Stefan Schulz. (Foto: t&w)

Wir durften ungeheuer viele positive Erfahrungen mit „Fridays for Future“ sammeln, ich persönlich bin sehr froh darüber, dass es diese Bewegung gibt. Ich erlebe hier an der Schule viele engagierte und konstruktiv agierende Jugendliche, die das Thema Klimaveränderung auch mit in den Unterricht tragen. Am Gymnasium Oedeme machen wir jetzt viel für den Umweltschutz . Nennen möchte ich etwa die Nachhaltigkeits-AG, die sich in diesem Jahr gegründet hat, wir haben unsere Mülltrennung verbessert und setzen auf eigene, wiederverwertbare Trinkwasserflaschen.
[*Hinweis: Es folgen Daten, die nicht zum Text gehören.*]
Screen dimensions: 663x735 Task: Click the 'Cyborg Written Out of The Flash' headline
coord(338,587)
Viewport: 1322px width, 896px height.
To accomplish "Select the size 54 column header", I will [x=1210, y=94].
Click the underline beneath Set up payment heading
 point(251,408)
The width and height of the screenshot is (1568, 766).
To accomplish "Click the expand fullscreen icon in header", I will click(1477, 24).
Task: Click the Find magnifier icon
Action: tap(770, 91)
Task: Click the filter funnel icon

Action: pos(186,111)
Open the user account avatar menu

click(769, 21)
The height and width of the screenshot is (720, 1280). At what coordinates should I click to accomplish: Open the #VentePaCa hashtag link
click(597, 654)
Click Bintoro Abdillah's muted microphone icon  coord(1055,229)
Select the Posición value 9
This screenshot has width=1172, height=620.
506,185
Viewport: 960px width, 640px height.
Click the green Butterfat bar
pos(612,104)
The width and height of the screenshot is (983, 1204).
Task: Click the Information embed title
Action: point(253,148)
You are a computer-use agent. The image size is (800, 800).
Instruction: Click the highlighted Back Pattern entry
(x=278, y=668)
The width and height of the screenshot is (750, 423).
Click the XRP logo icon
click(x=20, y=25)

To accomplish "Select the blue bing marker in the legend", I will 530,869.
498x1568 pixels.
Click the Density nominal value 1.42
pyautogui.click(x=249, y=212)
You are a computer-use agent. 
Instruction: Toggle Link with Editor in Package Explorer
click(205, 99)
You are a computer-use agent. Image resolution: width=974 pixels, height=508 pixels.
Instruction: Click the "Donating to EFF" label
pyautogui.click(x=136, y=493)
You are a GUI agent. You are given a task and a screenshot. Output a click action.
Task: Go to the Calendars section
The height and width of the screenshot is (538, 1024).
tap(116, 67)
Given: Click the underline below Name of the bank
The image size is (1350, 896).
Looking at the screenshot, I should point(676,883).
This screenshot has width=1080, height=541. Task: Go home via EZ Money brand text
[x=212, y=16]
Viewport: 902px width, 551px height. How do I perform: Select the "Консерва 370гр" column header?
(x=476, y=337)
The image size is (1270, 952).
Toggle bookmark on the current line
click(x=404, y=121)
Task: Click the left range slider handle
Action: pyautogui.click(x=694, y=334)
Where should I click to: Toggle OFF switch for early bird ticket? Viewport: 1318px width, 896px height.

Der Unterrichtsbetrieb wurde durch die „Klimastreiks“ übrigens nicht gestört. Teile des „Fridays for Future“-Organisations-Teams sind schon am Anfang der Proteste auf uns zugekommen und haben gefragt, wie wir das gemeinsam strukturiert bekommen. Wir sind froh, eine rechtskonforme Lösung für die Unterrichts-Freistellung gefunden zu haben.

Ich hoffe, dass die Politik jetzt reagiert: Welche Ansätze sind unter ökologischen und wirtschaftlichen Gesichtspunkten realistisch umsetzbar?
Übrigens - nicht wenige von denen, die jetzt auf die Straße gehen, können sich bei den Wahlen 2021 in politische Gremien wählen lassen und mit-entscheiden.

 

Ulrich Mädge

Oberbürgermeister der Stadt Lüneburg

Ulrich Mädge. (Foto: t&w)

Die „Fridays-for-Future“-Bewegung weltweit und hier in Lüneburg hat Vieles in Bewegung gesetzt. Die neue Sensibilität und die Dringlichkeit, mit der Klimaschutz jetzt wahrgenommen wird – das ist maßgeblich ein Verdienst der Bewegung.

Wir als Stadtverwaltung haben schon Vieles auf den Weg gebracht, etwa in Sachen E-Mobilität oder Gebäudesanierung. Auch planen wir in den nächsten Jahren eine umfangreiche Aufforstung im Stadtgebiet.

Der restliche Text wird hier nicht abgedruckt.